Noll, Trickett, and Putnam (2003) described behavior patterns of “sexual preoccupation” (e.g., increased sexual activity and partners) and “sexual aversion” (e.g., increased rates of sexual dysfunction) in CSA women, an idea proposed by
Finkelhor and Brown (1988). The finding that CSA women reported less likelihood of intercourse relative to NSA and ASA women could be interpreted to indicate sexual aversion, although other interpretations are possible (e.g., social desirability). Furthermore, it is possible that situational factors (e.g., alcohol intoxication or the sexual activity in question) can affect whether sexually preoccupied or sexually aversive behavior is elicited from CSA women.

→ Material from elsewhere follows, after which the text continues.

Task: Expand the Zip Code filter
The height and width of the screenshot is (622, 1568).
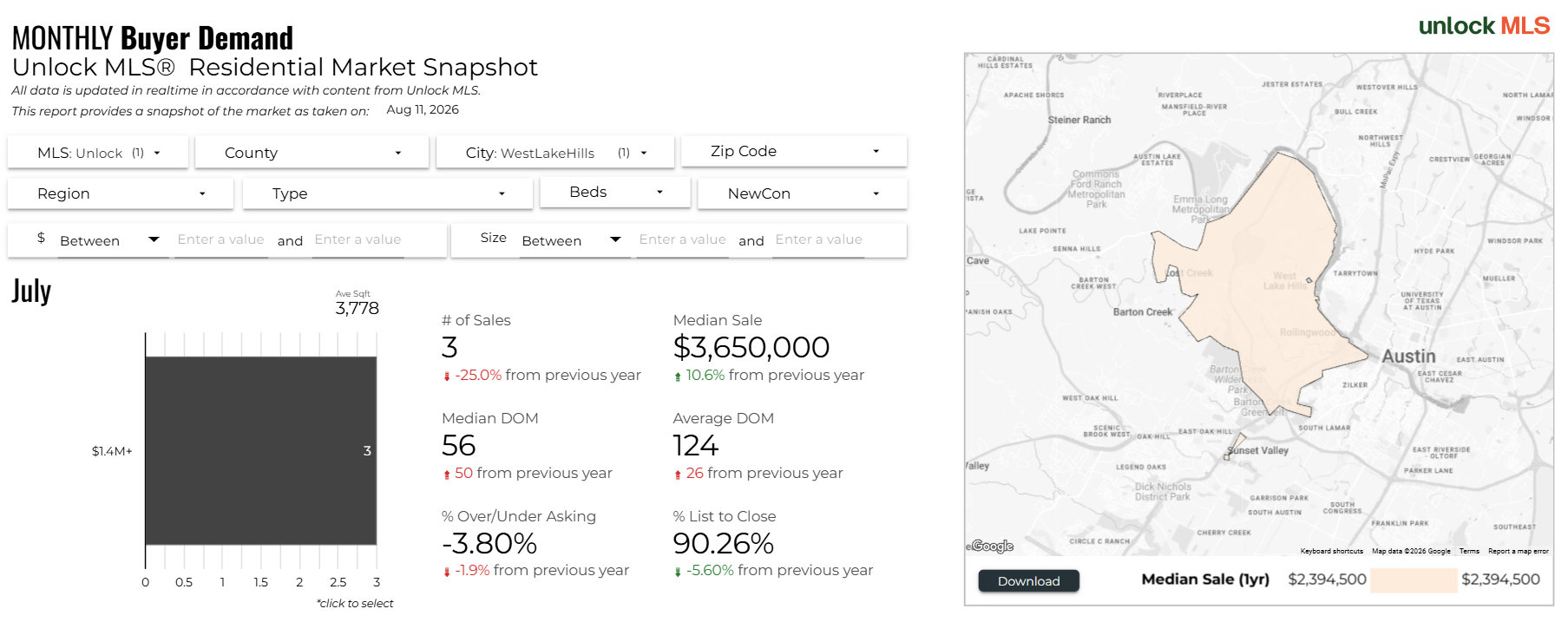Action: (x=794, y=151)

Limitations, Strengths, and Future Directions
Conclusions regarding these results should be made cautiously due to sampling issues. Our sample was small; thus, these findings may be limited in generalizability. In addition, our null finding for VPA differences, which contradicts past findings with CSA women (
Laan & Everaerd, 1995;
Rellini & Meston, 2006;
Schacht et al., 2007), may be due to lack of power because of sample size or to a weaker VPA response to textual (the vignette) relative to visual (films) erotic stimuli. Future work should re-evaluate the possibility that abuse history and alcohol intoxication interact to influence sexual risk behavior. Other issues that may limit generalizability of results are volunteer and sampling biases. As is typical of participants willing to participate in studies using genital measures of sexual response (
Strassberg & Lowe, 1995), our sample appeared to be more sexually experienced than other U.S. women in their age group, reporting a median of nine lifetime heterosexual partners. In a recent national survey, women aged 25 to 29 years reported a median of four lifetime heterosexual partners (including vaginal, oral, and anal sex;
CDC, 2005b). In addition, we recruited only single women who reported that they were social, non-problem drinkers. The extent to which the women in our sample, particularly CSA-only women, were representative of larger samples, is unknown. In addition, the vignette paradigm used in this study may be limited in its external validity.
We did not evaluate partner interactions and condom negotiation, which influence in-the-moment decisions regarding condom use, nor did we evaluate alcohol’s expectancy effects, which could account in part for our findings. Our work may be oversimplified relative to real-life situations, but represents an initial snapshot of SA women’s responses to a sexual risk situation, which can provide a starting point for more complex evaluations of these processes. More work is needed to understand the partner interactions relevant to condom use.
These findings are important because of the lack of published reports comparing CSA-only and ASA-only women on any outcome variables. These findings also speak to the extensive literature linking alcohol consumption, sexual assault, and HIV/STI risk (e.g., Abbey, Zawacki, Buck, Clinton, & McAuslan, 2001;
Senn, Carey, Vanable, Coury-Doniger, & Urban, 2006).We found differences in likelihood of risky sex between abuse groups, which may indicate that CSA-only women’s experience and behavior in sexual situations diverges from that of other SA women’s experiences. Further research in this area with a larger, more varied sample is warranted.